Еще вот случай - женщина средних лет, полтора года болело в животе справа и снизу. Была у гастроэнтеролога, хирурга, гинеколога, терапевта – никто из этих специалистов не нашел патологий. А у нее болит и болит, она в стрессе. Расслабили ей подвздошную мышцу на остеопатическом приеме, боль прошла. Человек начал жить без боли.

Из недавнего - молодой пациент пришел с жалобами на боли задних мышц бедра левой ноги. За два сеанса нашли то место, которое передавливает седалищный нерв, расслабили, боль прошла.

Таким образом, важно найти причину болей, а дальше уже с ними работать.

Чем Вы любите заниматься в свободное время?

Спортивными бальными танцами. Но, к сожалению, мало времени для того, чтобы продолжать заниматься.

Расскажите, пожалуйста, о секрете здорового образа жизни, которому вы лично следуете?

Во-первых, я придерживаюсь привычки не есть на ночь. Не ем после 18.00, ведь то, что человек съедает после 6 вечера, не переваривается, а лежит в желудке, кишечнике, токсины всасываются в кровоток, поэтому человек встает не отдохнувшим, не выспавшимся.

Второе – обязательно нужна аэробная нагрузка, чтобы кровь гонялась, капилляры открывались, чтобы каждая клеточка и ткань получали из кровотока питательные вещества.

Третье – это растяжка. Со временем у человека все костенеет, становится жестким, и мы должны это растягивать – для этого хороши занятия стрейчингом, йогой.

А ваш главный НЕ-совет – что нельзя делать, чтобы быть здоровым?

Нельзя есть вечером – это я всем объясняю. И не курить, не принимать алкоголь.

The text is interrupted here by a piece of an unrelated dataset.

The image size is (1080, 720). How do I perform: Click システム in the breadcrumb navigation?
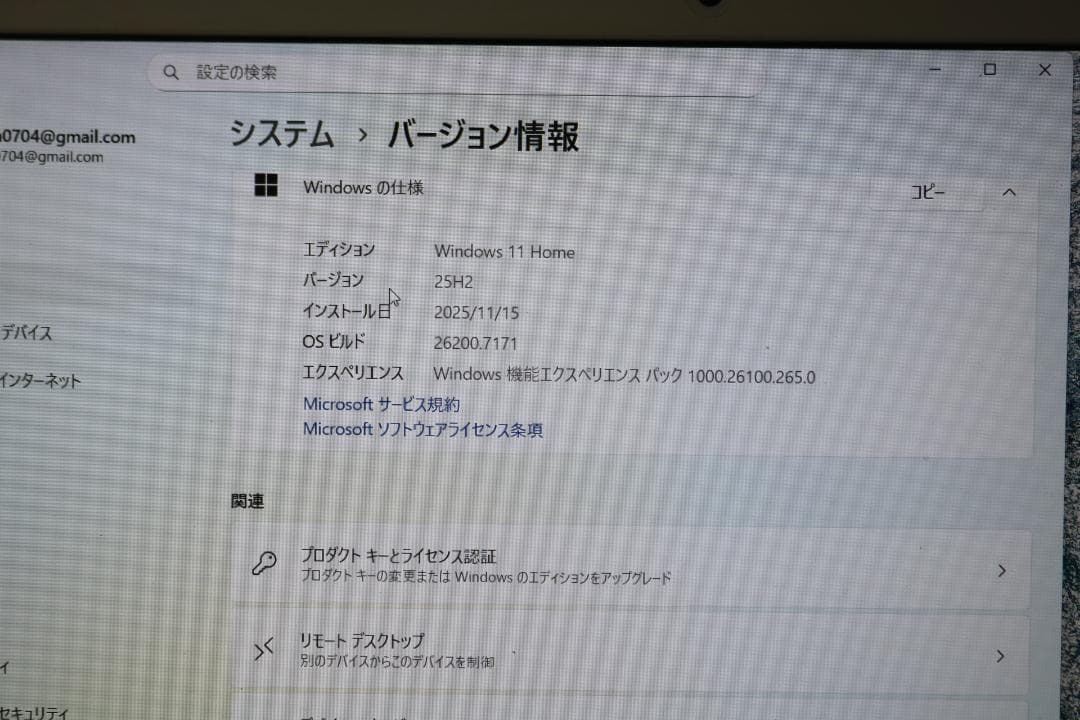pyautogui.click(x=280, y=136)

Что вас удивило, как специалиста, в сфере научных достижений или открытий последнее время?

Мое мировоззрение как врача сильно изменилось после того, как я обучился на остеопата - обучение длилось 4 года, и я узнал концепцию, которую нам не преподают в традиционных медицинских вузах – а с системой обучения я хорошо знаком, включая защиту диссертации. Концепция в том, что любой орган человека здоров, когда к нему свободно притекает артериальная кровь, и отходит отработанная венозная кровь, а также свободно проходит нервный импульс. Если восстановить эти три компонента, то человек здоров. В институте подход был совершенно другой к телу – подгонять жалобы пациента под принятые диагнозы и назначать таблетки. Теперь я рассматриваю человека в целом и стараюсь восстановить эти три главных компонента.

А какие новшества в остеопатии вы может выделить в настоящее время?

Остеопатия сейчас идет в русле традиционной западной медицины и начинает дробиться на мелкие направления – висцеральная, структуральная, краниосакральная. Хотя это разделение только для обучения, а на самом деле врач-остеопат должен уметь применять и то и то, в зависимости от того, что нужно в данный момент конкретному пациенту. А в целом в западной медицине я вижу отрицательную тенденцию в том, что она становится все более технократичной. Особенно в государственной медицине - у врача нет времени на пациента, он должен послать его на различные обследования, назначить лечение, выписать препараты. Я стараюсь уделять как можно больше времени именно пациенту, наладить с ним контакт, понять суть его проблемы.

Ваш идеальный пациент – кто он?

Каждый пациент идеальный. Но бывает, что врачу легче работать с каким-то пациентом. Я стараюсь в каждого пациента вникать, рассматривать его как человека, личность, стараться по максимуму помочь.

А идеальный врач, по вашему мнению, это кто?

Врач, который любит пациентов.

Ваша любимая книга?

Люблю классику, считаю «Преступление и наказание» Достоевского очень хорошей книгой, недавно перечитывал, «Бесы» - тоже хорошая, но сложная.

Ваше жизненное кредо или девиз?

Кредо сформулированного нет. Но я стараюсь каждый день контролировать свои мысли, ощущения, чтобы оставаться человеком и личностно развиваться, а не становится просто биологическим существом.

Что бы вы хотели пожелать вашим будущим пациентам?

Мне бы хотелось, чтобы люди понимали, что все вопросы в первую очередь нужно предъявлять к себе. И когда они приходят к врачу, нужно в нем видеть помощника и союзника, который может помочь наладить нормальное функционирование организма, а не только назначить препарат, от которого всё пройдет. Врач и пациент должны объединиться против заболевания, тогда успех будет обязательно.